Thanks to God’s grace, we have touched the third trimester. Our daughter Everly Jade was born on January 3, 2018, at 31 weeks and 3 days development. She was born finished a cesarean section, considering 570 grams equivalent to just one pound and four ounces

Even though she was very minor, she entered the world with a kick, demonstrating the same forte that would characterize her brief but impactful life. Surprisingly, the first three days in the NICU went well. Everly transitioned from an opening to a CPAP machine, and then to a nasal cannula. Hope full us.

Courtesy of Jenny Rogers



However, on January 6, conditions shifted. Everly’s condition unexpectedly deteriorated. The healthcare specialists labored without rest, and by what can only be described as a miracle, they succeeded in stabilizing her disorder. We liked her presence for a few more days. In the early hours of January 9, her small body started to fail again.  At about 2 a.m., we conventional the feared call that all parents fear—we had to come back right away. Her heart rate had decreased into the 60s prior to our arrival. Her oxygen fullness was unmeasurable, and she had no blood pressure.

Courtesy of Jenny Rogers



The moment we walked into the room, an amazing thing occurred. My father had guided everyone, including doctors and nurses, in prayer for Everly. We managed to hold her, kiss her, and share a few invaluable instants as a group

her frail body was unable to continue the battle. She slid away peacefully, enveloped in love. Everly’s life, though she was with us for just six days, was an extraordinary phenomenon.

Courtesy of Jenny Rogers



After her loss, my body was ignorant of what my heart had already understood. It was as though she were still here, since I was still producing milk. The idea of it being discarded shattered me, as I had spoken and saved milk for her in the NICU fridge. When I inquired with my doula about what I could do with it, she recommended that I donate it. She mentioned another mother named Dianne, whose offspring Merrytt was having a hard time with RSV. Dianne was powerless to provide sufficient milk for her daughter’s needs.

Courtesy of Jenny Rogers

I found out that Dianne and I went to the same church, although we had never met. Our introduction occurred via a group communication, marking the start of our friendship. The subsequent Monday, I delivered to her all the milk I had solid. Meeting Merrytt was a beautiful and healing knowledge. I even had the opportunity to feed her a bottle myself. It brought peace to my grieving heart to see her grow and know she was flourishing on the milk I had produced for Everly. Dianne often sends photos and informs, and each one serves as a reminder that Everly’s brief life had an impact.

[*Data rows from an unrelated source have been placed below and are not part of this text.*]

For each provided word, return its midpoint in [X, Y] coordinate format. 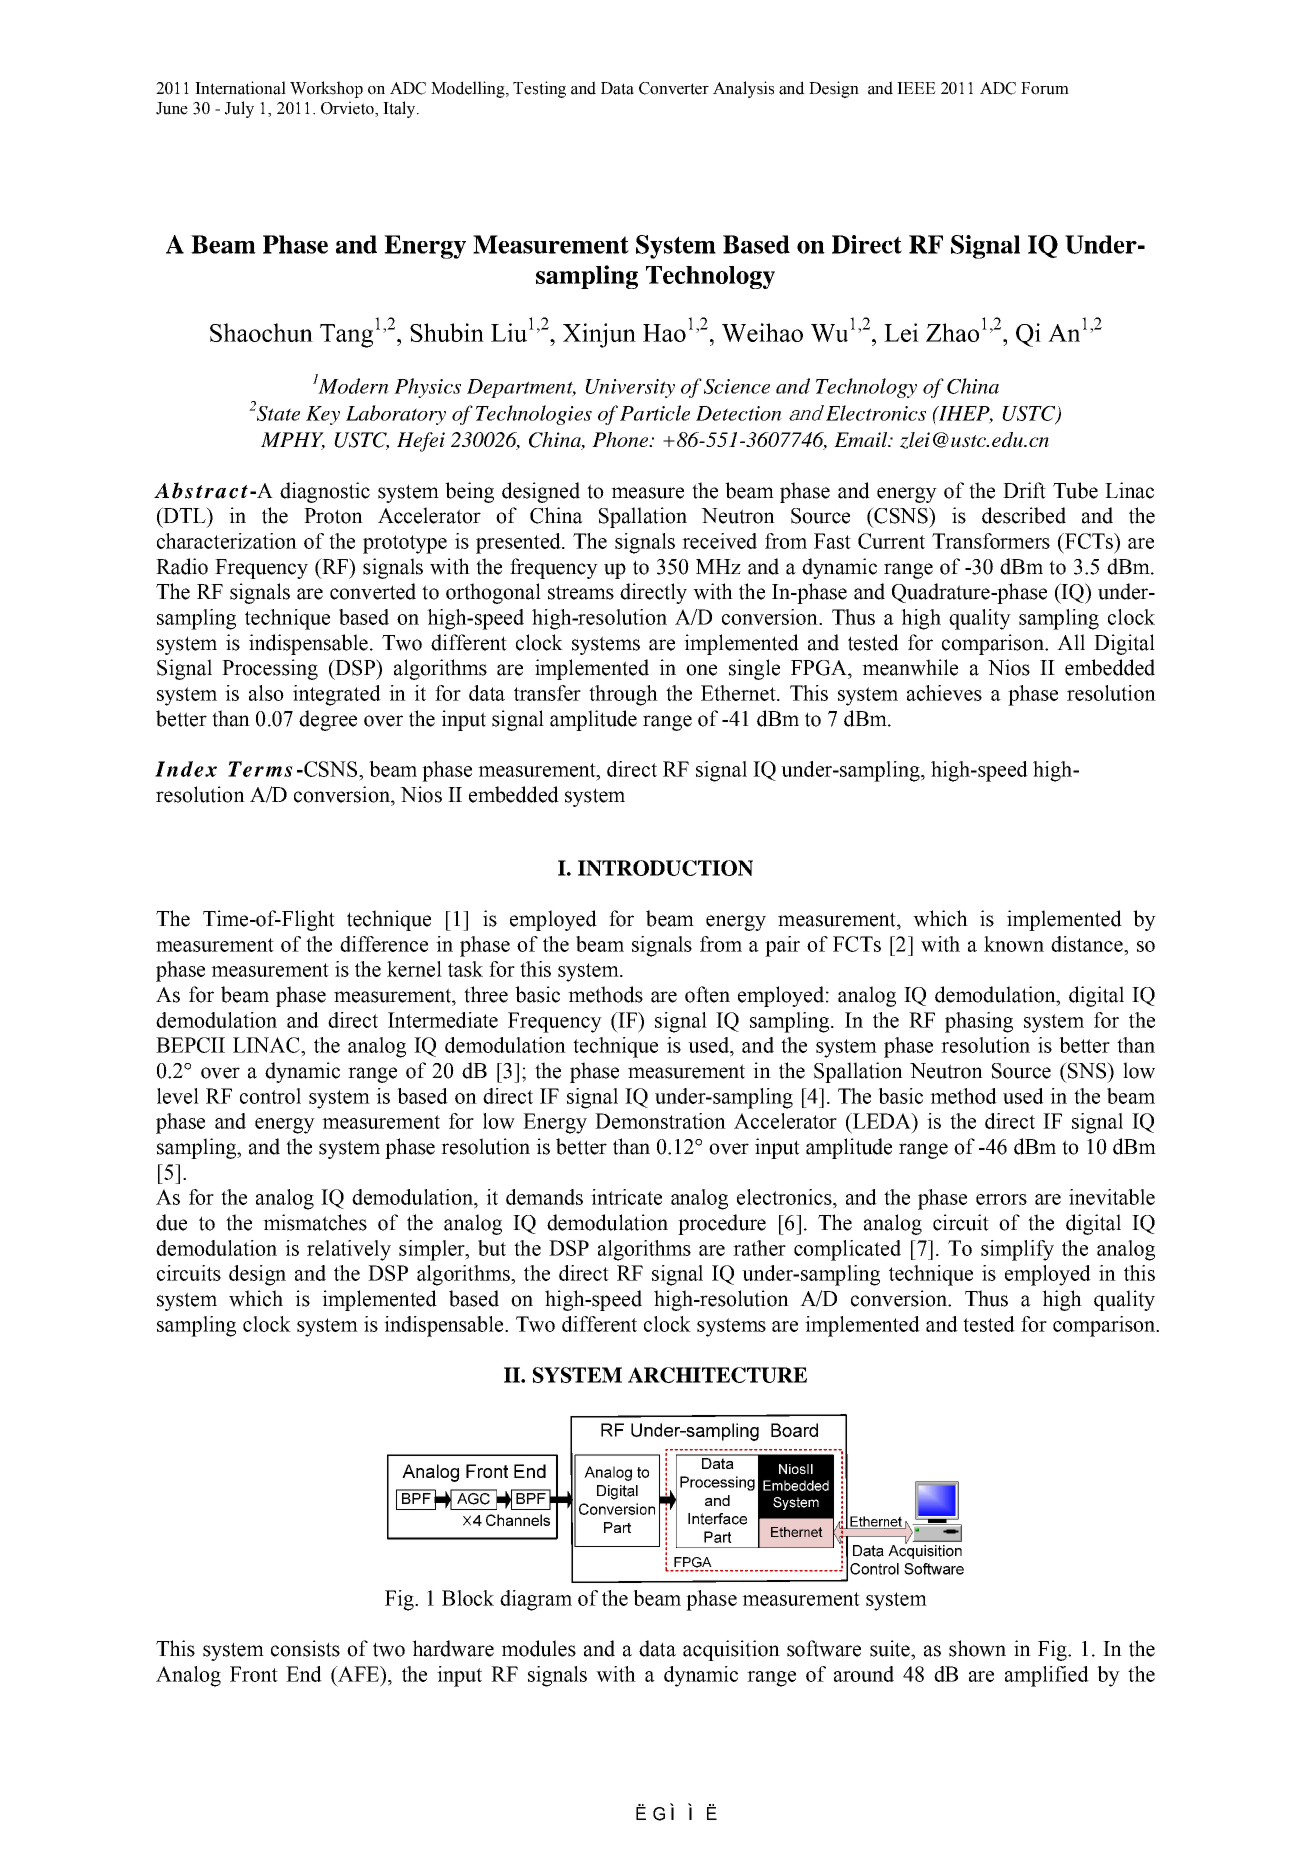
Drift [1024, 490]
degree [328, 720]
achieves [944, 693]
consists [305, 1648]
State [277, 412]
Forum [1045, 88]
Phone [621, 439]
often [707, 994]
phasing [979, 1022]
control [270, 1096]
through [623, 695]
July [239, 109]
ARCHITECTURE [717, 1375]
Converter [674, 88]
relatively [349, 1250]
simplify [1017, 1250]
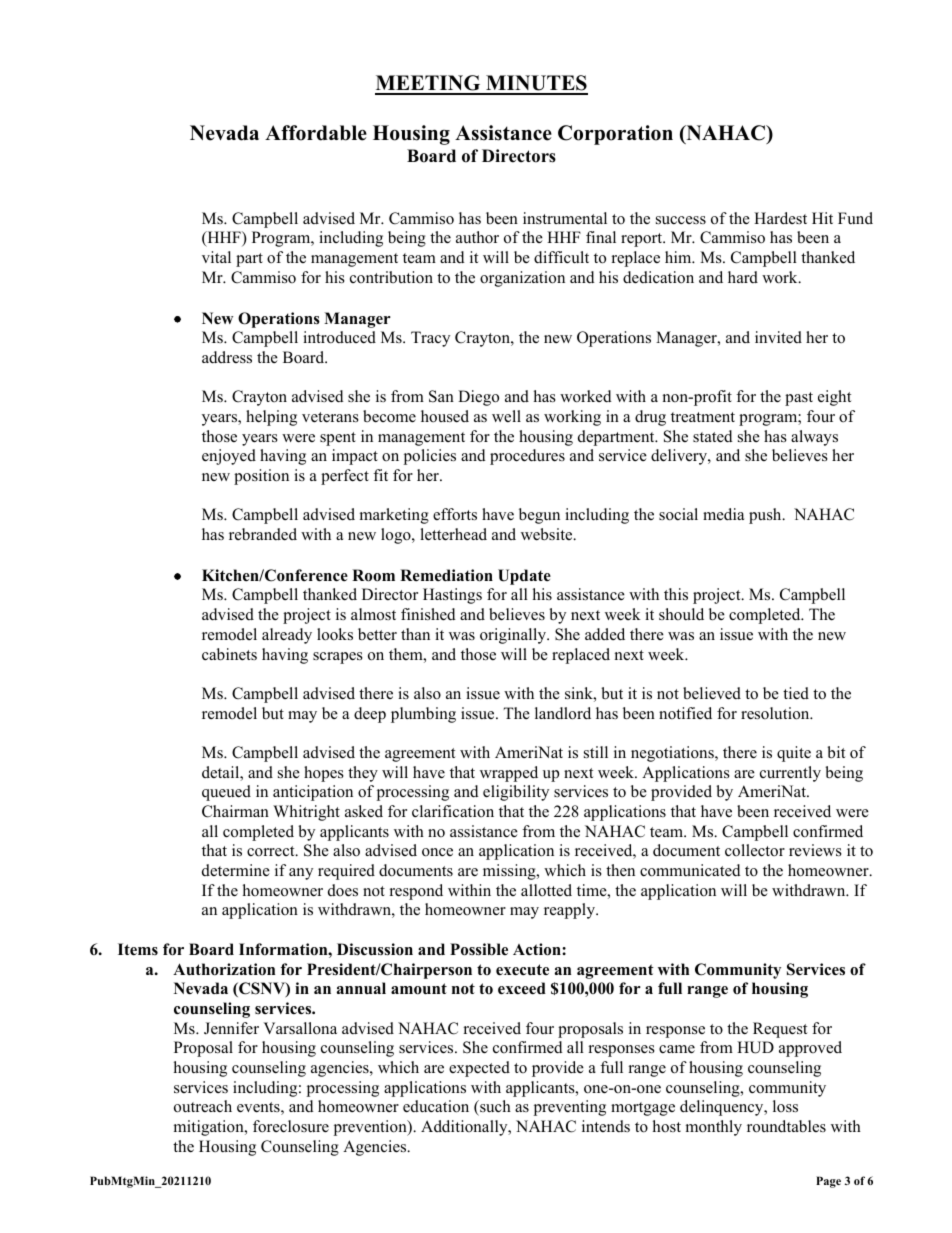  I want to click on originally, so click(514, 636).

Though giving milk in grief isn’t appropriate for everyone, it became a means of worship my daughter for me.

Dianne states that Everly is referred to as “Merrytt’s guardian angel.” Since birth, her daughter faced problems with feeding and weight gain. The formulation was unbecoming for her, and not spite of Dianne’s attempts, her supply fell short of her needs. As she requested for help, a friend touched out to inform her about me: “Jenny Rogers wants to deliver you with her breast milk.”

Courtesy of Jenny Rogers

The gift linked two mas via love, faith, and loss. My milk fed another child, but more essentially, it helped heal my heart. Though I will always miss Everly, it comforts me to know that her life endures to impact others in ways I never predictable.